Whether, when, and how genetic diversity buffers individuals and populations against infectious disease risk is a critical and open question for understanding wildlife disease and zoonotic disease risk. Several, but not all, studies have found negative relationships between infection and heterozygosity in wildlife. Since they can host multiple zoonotic infections, we sampled a population of wild deer mice (Peromyscus maniculatus), sequenced their genomes, and examined their fecal samples for coccidia and nematode eggs. We analyzed coccidia infection status, abundance, and coinfection status in relation to per-locus and per-individual measures of heterozygosity, as well as identified SNPs associated with infection status. Since heterozygosity might affect host condition, and condition is known to affect immunity, it was included as a co-variate in the per-individual analyses and as response variable in relation to heterozygosity. Not only did coccidia-infected individuals have lower levels of genome-wide per-locus diversity across all metrics, but we found an inverse relationship between genomic diversity and severity of coccidia infection. We also found weaker evidence that coinfected individuals had lower levels of private allelic variation than all other groups. In the per-individual analyses, relationships between heterozygosity and infection were marginal but followed the same negative trends. Condition was negatively correlated with infection, but was not associated with heterozygosity, suggesting that effects of heterozygosity on infection were not mediated by host condition in this system. Association tests identified multiple loci involved in the inflammatory response, with a particular role for NF-κB signaling, supporting previous work on the genetic basis of coccidia resistance. Taken together, we find that increased genome-wide neutral diversity, the presence of specific genetic variants, and improved condition positively impact infection status. Our results underscore the importance of considering host genomic variation as a buffer against infection, especially in systems that can harbor zoonotic diseases.

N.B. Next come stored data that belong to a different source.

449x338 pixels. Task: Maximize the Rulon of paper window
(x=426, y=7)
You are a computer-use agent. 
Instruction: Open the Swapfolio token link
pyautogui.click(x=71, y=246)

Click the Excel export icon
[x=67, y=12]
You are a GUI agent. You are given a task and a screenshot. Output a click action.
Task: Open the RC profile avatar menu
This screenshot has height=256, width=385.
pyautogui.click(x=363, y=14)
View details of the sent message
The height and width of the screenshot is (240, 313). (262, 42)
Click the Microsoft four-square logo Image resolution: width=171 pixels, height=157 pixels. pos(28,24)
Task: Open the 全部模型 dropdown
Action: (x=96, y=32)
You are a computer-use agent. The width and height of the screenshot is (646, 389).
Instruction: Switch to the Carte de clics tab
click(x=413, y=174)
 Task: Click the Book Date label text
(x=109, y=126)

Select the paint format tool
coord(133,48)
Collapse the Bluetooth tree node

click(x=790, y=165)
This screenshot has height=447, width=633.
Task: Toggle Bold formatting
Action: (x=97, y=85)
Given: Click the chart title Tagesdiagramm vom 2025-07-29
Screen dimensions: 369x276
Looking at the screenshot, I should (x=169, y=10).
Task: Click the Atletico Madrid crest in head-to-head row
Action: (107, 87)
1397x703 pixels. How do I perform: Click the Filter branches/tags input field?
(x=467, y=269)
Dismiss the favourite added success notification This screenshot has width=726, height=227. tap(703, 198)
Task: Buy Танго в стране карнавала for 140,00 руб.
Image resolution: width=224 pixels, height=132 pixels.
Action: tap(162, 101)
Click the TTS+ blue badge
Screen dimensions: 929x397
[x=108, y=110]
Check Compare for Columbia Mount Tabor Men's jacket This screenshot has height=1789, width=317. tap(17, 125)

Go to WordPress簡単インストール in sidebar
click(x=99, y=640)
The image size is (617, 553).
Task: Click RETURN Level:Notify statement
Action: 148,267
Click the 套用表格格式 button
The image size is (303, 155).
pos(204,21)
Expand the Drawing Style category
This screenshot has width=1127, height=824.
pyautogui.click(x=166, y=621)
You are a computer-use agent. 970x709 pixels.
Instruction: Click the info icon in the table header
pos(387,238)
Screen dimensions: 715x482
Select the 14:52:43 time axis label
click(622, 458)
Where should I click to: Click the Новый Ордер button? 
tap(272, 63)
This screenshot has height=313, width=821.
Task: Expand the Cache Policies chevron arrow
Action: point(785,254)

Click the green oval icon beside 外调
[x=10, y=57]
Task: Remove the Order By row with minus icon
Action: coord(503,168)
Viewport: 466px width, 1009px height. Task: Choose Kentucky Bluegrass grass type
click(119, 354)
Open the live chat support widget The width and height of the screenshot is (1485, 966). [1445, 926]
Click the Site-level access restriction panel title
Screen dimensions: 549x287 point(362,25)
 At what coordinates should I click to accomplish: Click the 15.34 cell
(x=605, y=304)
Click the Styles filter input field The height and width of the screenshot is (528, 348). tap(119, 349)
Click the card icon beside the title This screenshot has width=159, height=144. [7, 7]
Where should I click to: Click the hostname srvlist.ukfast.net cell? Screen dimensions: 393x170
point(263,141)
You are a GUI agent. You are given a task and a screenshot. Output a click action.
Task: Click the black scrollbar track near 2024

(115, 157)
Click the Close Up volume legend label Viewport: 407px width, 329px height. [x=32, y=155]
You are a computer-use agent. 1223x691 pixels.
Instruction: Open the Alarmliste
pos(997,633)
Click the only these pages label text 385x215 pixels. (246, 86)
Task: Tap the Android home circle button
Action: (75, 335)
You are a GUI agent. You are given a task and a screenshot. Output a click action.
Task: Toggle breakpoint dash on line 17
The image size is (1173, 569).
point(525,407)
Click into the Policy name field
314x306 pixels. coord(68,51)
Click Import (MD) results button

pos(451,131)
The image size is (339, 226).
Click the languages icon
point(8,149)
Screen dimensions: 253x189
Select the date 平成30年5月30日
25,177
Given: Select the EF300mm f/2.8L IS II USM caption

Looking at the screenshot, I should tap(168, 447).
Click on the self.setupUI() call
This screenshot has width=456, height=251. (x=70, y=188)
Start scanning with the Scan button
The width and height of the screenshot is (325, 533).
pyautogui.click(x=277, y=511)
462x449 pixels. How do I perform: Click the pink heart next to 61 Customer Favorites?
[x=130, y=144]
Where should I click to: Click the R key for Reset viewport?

遗传多样性能否、何时以及如何缓冲个体和种群免受传染病风险，是理解野生动物疾病和人畜共患病（zoonotic disease）风险的关键且悬而未决的问题。已有若干研究（但非全部）发现野生动物中感染与杂合度（heterozygosity）之间存在负相关关系。鉴于野生鹿鼠（Peromyscus maniculatus）可携带多种人畜共患病感染，我们对一个野生鹿鼠种群进行了采样，对其基因组进行了测序，并检测了其粪便样本中的球虫（coccidia）和线虫卵（nematode eggs）。我们分析了球虫感染状态、丰度及共感染（coinfection）状态与位点水平和个体水平杂合度指标的关系，并鉴定了与感染状态相关的单核苷酸多态性（SNPs）。鉴于杂合度可能影响宿主状态，且已知宿主状态会影响免疫力，我们将其作为协变量纳入个体水平分析，并作为与杂合度相关的响应变量。感染球虫的个体不仅在所有指标上的全基因组位点水平多样性较低，而且基因组多样性与球虫感染严重程度之间存在负相关关系。我们还发现较弱的证据表明，共感染个体的私有等位基因变异水平低于其他所有群体。在个体水平分析中，杂合度与感染之间的关系虽不显著，但呈现相同的负向趋势。宿主状态与感染呈负相关，但与杂合度无关，这表明在该系统中杂合度对感染的影响并非通过宿主状态介导。关联测试鉴定出多个参与炎症反应的基因座，其中NF-κB信号通路发挥特殊作用，这支持了此前关于球虫抗性遗传基础的研究。综上，我们发现全基因组中性多样性的增加、特定遗传变异的存在以及宿主状态的改善均对感染状态产生积极影响。我们的结果强调了将宿主基因组变异视为抵御感染的缓冲因素的重要性，尤其是在可携带人畜共患病的系统中。